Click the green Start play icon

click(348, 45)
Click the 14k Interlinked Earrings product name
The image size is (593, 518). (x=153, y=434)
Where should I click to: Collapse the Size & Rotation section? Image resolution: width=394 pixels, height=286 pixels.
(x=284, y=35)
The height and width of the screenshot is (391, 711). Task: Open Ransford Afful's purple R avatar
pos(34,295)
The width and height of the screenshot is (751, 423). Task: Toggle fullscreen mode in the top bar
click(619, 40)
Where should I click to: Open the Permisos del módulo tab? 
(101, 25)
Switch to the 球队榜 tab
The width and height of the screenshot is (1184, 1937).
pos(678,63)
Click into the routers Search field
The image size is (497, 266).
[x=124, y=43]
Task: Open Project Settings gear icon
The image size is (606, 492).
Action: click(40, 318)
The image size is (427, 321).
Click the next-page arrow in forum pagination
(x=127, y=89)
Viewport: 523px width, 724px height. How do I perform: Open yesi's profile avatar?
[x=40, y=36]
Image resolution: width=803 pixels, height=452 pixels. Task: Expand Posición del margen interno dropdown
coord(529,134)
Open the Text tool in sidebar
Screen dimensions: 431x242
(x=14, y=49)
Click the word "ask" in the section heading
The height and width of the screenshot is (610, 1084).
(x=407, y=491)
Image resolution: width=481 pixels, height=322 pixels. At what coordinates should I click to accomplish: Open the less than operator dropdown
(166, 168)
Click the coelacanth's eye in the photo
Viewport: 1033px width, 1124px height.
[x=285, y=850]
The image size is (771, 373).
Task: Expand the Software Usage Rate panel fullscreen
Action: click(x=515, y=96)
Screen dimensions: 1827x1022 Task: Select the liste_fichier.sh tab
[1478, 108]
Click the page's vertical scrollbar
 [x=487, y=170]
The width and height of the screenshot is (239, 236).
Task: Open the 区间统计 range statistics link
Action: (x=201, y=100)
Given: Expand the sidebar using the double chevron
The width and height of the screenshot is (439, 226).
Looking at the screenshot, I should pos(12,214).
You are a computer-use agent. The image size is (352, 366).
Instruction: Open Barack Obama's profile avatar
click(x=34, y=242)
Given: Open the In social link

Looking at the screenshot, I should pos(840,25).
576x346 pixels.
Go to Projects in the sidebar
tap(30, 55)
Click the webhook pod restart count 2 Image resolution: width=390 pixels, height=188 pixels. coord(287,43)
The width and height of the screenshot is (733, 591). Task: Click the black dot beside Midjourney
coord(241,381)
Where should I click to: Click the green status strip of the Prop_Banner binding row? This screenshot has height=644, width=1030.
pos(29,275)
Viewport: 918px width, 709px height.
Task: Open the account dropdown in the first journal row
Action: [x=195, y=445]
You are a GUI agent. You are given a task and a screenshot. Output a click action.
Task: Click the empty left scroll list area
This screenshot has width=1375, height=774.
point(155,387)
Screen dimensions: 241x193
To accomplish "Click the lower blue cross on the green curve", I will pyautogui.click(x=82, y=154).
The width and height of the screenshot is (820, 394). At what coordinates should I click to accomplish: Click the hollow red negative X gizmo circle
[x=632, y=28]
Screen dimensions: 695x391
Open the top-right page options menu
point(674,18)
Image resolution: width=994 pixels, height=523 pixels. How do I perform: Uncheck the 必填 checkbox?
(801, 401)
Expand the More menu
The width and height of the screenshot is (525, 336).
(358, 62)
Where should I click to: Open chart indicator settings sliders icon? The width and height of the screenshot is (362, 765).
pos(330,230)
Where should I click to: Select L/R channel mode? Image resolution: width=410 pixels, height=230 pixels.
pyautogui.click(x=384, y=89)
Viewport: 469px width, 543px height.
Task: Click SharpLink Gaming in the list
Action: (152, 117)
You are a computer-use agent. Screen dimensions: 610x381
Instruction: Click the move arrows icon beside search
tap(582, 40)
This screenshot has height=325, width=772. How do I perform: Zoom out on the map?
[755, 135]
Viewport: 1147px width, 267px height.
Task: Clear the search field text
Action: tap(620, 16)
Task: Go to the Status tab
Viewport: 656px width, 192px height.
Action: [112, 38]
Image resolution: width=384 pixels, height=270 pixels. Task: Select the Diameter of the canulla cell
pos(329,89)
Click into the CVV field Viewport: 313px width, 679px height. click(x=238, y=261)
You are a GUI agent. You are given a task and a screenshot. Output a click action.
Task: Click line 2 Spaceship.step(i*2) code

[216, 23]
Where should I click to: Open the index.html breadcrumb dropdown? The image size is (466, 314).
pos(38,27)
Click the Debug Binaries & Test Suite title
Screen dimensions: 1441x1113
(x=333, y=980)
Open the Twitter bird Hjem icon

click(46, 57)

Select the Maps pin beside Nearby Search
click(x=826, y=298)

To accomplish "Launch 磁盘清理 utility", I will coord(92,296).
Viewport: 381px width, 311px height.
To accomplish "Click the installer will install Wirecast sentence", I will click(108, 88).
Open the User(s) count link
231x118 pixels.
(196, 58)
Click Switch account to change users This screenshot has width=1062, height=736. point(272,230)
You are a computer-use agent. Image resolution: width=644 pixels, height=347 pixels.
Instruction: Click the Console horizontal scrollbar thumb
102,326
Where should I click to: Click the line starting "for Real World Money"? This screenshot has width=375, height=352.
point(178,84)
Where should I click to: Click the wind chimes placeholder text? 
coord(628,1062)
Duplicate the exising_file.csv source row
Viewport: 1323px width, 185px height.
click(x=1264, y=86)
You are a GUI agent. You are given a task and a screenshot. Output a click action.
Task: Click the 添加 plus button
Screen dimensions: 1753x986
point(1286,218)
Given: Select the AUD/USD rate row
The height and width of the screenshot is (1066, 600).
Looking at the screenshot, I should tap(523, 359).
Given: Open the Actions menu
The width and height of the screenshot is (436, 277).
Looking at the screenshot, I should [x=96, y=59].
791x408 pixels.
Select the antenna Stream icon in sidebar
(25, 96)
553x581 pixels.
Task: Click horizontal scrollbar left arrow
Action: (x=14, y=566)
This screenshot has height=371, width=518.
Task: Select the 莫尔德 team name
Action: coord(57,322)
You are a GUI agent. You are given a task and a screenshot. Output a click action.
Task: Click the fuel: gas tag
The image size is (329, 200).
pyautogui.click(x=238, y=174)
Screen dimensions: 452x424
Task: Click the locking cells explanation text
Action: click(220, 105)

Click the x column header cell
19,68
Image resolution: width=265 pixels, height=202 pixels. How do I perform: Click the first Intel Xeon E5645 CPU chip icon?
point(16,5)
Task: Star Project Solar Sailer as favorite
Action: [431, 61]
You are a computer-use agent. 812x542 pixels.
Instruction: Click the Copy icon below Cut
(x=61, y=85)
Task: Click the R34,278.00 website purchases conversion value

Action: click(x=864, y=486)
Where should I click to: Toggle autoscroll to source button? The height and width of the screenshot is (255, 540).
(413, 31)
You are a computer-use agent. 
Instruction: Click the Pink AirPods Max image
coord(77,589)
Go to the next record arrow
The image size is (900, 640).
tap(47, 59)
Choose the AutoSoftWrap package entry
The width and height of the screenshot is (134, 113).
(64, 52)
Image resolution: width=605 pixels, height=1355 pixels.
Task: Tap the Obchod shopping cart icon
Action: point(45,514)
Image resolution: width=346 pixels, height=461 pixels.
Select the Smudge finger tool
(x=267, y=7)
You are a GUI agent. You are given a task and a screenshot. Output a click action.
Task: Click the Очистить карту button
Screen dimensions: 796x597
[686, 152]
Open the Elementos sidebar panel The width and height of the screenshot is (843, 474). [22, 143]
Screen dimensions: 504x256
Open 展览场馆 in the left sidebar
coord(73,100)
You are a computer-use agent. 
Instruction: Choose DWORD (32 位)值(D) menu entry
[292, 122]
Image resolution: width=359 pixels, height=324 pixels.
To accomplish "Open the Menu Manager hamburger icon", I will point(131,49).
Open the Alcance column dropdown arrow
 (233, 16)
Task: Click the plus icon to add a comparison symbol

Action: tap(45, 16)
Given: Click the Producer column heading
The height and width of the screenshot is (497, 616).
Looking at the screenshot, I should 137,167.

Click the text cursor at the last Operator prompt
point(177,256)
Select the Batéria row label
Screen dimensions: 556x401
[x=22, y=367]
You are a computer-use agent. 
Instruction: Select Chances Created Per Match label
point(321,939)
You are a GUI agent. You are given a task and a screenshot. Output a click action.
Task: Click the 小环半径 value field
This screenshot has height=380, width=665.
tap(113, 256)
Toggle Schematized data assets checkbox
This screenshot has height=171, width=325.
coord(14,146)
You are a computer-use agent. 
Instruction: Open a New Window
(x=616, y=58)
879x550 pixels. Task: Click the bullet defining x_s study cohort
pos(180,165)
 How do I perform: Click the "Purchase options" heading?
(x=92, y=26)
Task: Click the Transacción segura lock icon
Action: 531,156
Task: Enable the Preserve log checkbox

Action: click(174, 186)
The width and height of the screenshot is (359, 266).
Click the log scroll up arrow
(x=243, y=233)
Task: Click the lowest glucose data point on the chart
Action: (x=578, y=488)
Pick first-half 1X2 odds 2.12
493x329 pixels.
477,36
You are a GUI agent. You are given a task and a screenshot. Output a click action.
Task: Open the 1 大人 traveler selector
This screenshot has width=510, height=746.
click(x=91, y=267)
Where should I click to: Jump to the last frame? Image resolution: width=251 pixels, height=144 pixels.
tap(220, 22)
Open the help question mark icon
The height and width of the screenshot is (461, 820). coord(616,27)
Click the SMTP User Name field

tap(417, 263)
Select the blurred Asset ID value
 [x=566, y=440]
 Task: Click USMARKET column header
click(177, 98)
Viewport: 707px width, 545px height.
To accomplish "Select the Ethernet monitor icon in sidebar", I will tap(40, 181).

◆ ◆ ◆ ◆

* _Task_
Give only the number of lines above that hold the string "Switch".

* _Exercise solution_
2